Discussion and Conclusion

Historically, antibiotic use in urethral surgery was quite liberal both in the number of antibiotics given and their prolonged use. Recent publications have shown the harm and cost of extensive antibiotic overuse with the rising occurrence of MDROs, side effects, and cost for patients. Current USD studies that followed the AUA/EAU guidelines have shown standardized and protocol-driven practices both direct and limit antibiotic use in urethral reconstruction which we all should be following. The Table is included to provide an algorithm to follow in all phases of the operative management of USD.

Table. A Guideline-Based Algorithm for Antibiotics in Urethroplasty

Antibiotic choice Duration Recheck urine culture?
Preoperative Per urine culture, no routine prophylaxis prior to surgery 3-5 d for PO, 1-2 d for IV No
Intraoperative Per urine culture
1st Line Cefazolin Single dose < 60 min prior to incision, discontinue within 24 h
2nd Line Cefoxitin, cefotetan, ampicillin/sulbactam
Fluoroquinolone for patients with allergies
Postoperative Trimethoprim-sulfamethoxazole double strength 2 doses around time of catheter removal If symptomatic (fevers > 101 °F, significant suprapubic pain, unexplained dysuria > 48 h after catheter removal)
Ciprofloxacin
Abbreviations: PO, per os; UA, urinalysis.
Obtain preoperative urine culture 1 to 2 weeks prior to surgery (preferred); for patients with urinalysis, obtain urine culture if UA demonstrates: +nitrites, +bacteria, +pyuria.
Note: if symptoms occur in the acute postoperative setting, treat based on urine cultures results for standard urinary tract infections length.

Standardized, evidence-based practices, can improve postoperative wound healing, minimize preventable burdens on the health care system in both cost and utilization, and maximize antibiotic stewardship practices to reduce the risk of new MDROs.

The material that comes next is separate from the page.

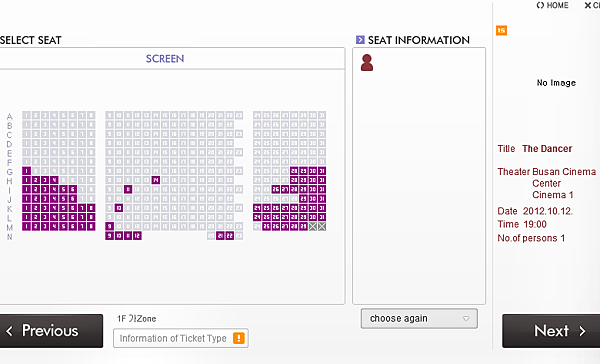Go to HOME link at top

pyautogui.click(x=553, y=5)
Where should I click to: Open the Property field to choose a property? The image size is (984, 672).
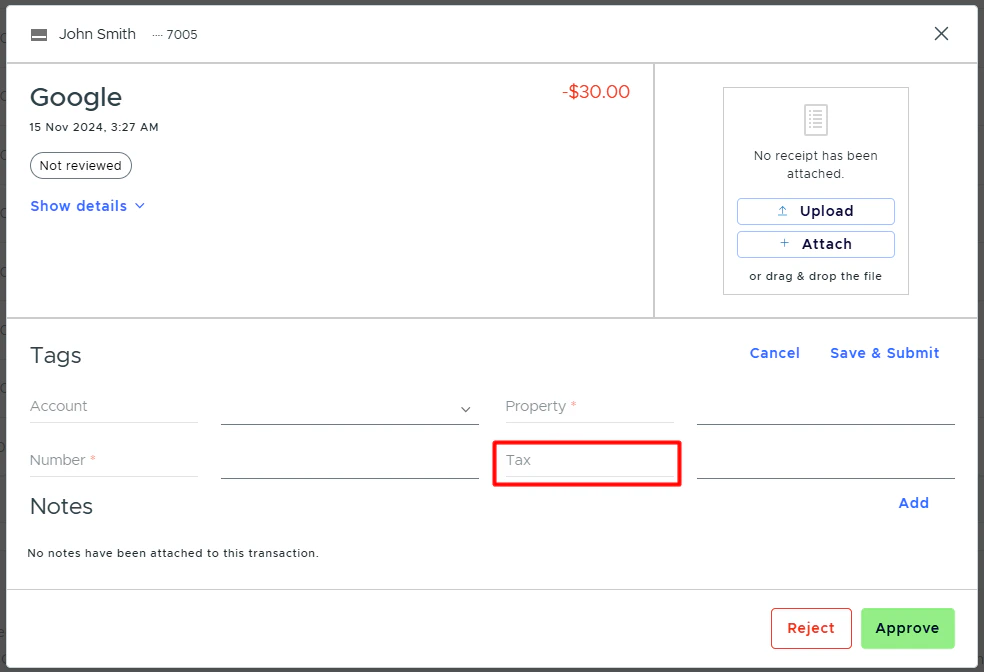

  1. Kim S, Cheng KC, Alsikafi NF, et al. Minimizing antibiotic use in urethral reconstruction. J Urol. 2022;208(1):128-134.
  2. McDonald ML, Buckley J. Antimicrobial practice patterns for urethroplasty: opportunity for improved stewardship. Urology. 2016;94:237-245.
  3. Wessells H, Morey A, Vanni A, Rahimi L, Souter L. Urethral stricture disease guideline amendment (2023). J Urol. 2023;210(1):64-71.
  4. EAU Guidelines. Edn. presented at the EAU Annual Congress Milan. 2023.
  5. Kim S, Cheng KC, Patell S, et al. Antibiotic stewardship and postoperative infections in urethroplasties. Urology. 2021;152:142-147.
  6. Lightner DJ, Wymer K, Sanchez J, Kavoussi L. Best practice statement on urologic procedures and antimicrobial prophylaxis. J Urol. 2020;203(2):351-356.
  7. Bratzler DW, Dellinger EP, Olsen KM, et al. Clinical practice guidelines for antimicrobial prophylaxis in surgery. Am J Health Syst Pharm. 2013;70(3):195-283.
  8. Manjunath A, Chen L, Welty LJ, et al. Antibiotic prophylaxis after urethroplasty may offer no benefit. World J Urol. 2020;38(5):1295-1301.
  9. Baas W, Parker A, Radadia K, et al. Antibiotic duration after urethroplasty: an attempt at improving antibiotic stewardship. Urology. 2021;158:228-231.